Why do conversations about one aspect, or nuance of the use of LLMs, so often seem to devolve into conversations about whether LLMs are, on the whole, useful or not? I want to believe it’s because we’re still in the process of deciding. For some, it seems like an ideological argument, like making billionaires pay more tax, than it is one grounded in truth. They were quick to set out their position, where they will remain. I suspect a lot of those who have only recently started admitting to using LLMs publicly were long using them in secret.
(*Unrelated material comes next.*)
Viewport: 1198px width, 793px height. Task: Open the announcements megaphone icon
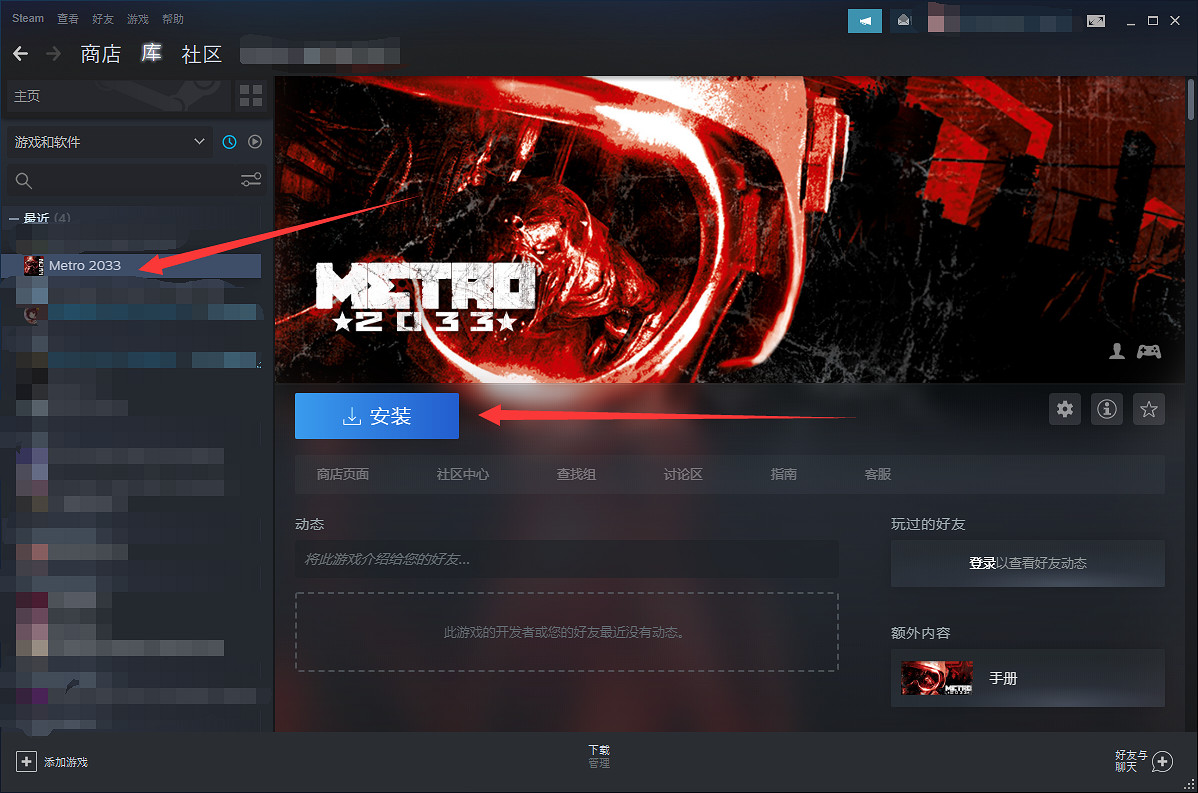[x=864, y=20]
A friend of mine, James, another Software Engineer, tells me the company he works for acquired Claude licenses for the engineering staff about a month ago. He recently met with some of his team to discuss concerns about the way he suspects LLMs are being used in communication. He says many of them use it for programming, which he’s not opposed to. We both agree that we’re willing to take a risk on not using LLMs in our work because we think (and some research seems to suggest) that using them will make us worse programmers. I think it will still be useful to be knowledgeable about programming in ~five years, while I don’t think that using Claude to assist my code is a skill I’ll miss out on if I don’t. Maybe I’ll be wrong, but I’m willing to gamble on myself, which in the past has never led me astray.
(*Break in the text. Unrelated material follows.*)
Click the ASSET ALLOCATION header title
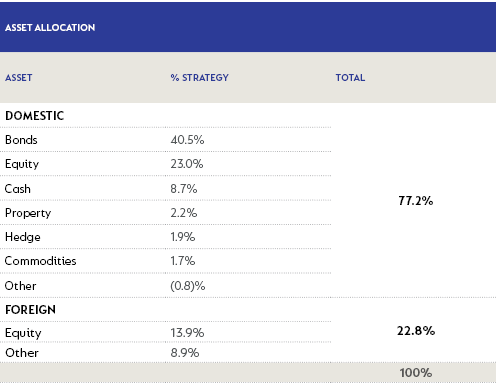Viewport: 496px width, 392px height. click(50, 28)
James thinks his colleagues are using LLMs in various “subversive” ways.
His manager recently wrote a spike (a call for investigation) on a particular issue James had some knowledge of. James spent some time describing some of the challenges in that domain and giving feedback on some of the approaches his manager (the LLM) had suggested. He has reason to believe that his manager merely took his feedback and fed it back into the LLM. The so-called “findings” from the spike were just rebuttals to James’ ideas.
He suspects another colleague is using their Gitlab access token to have Claude read PR feedback, make changes and reply to the comments. James takes time to review his colleague’s work but suspects his input is merely being funnelled into another stream of pseudo-consciousness. When James asked his colleague what they thought about his feedback they said it was “all fine”.
Naturally James asked his colleagues for more clarity about when they were using LLMs in their work. He suggested a label on PRs, or perhaps if he asked them, they would be candid about it. But to his surprise even his manager thought that was unreasonable. For the record, he wasn’t asking that they change their use of LLMs in any way, just that they tell him when they do.
I told him I’d had a similar experience. I will always feel dishonest taking credit for someone else’s work or present some ideas I’ve read online as my own without citing them. I’m not talking about intellectual property, though that’s another discrete concern, I’m talking about a failure to engage with one’s work in any sort of creative or intellectual capacity. How can you say you “take responsibility” for your work, when it’s an agent that speaks on your behalf? A continuous failure like this, failure to think and to communicate with candour, at least to me, signals a lack of creativity, innovation and desire. Perhaps, James’s colleagues feel it is simply not their concern.
Sadly, there’s no “smoking gun”. James can’t prove any of what he has good reason to believe. He knows (having worked with them for years) that his colleagues don’t really write like that. He knows he’s not really messaging them, that what he’s reading isn’t really them. But how can any of it really be proven? And why should he bother to engage with the ideas of someone who can’t be bothered to engage with his?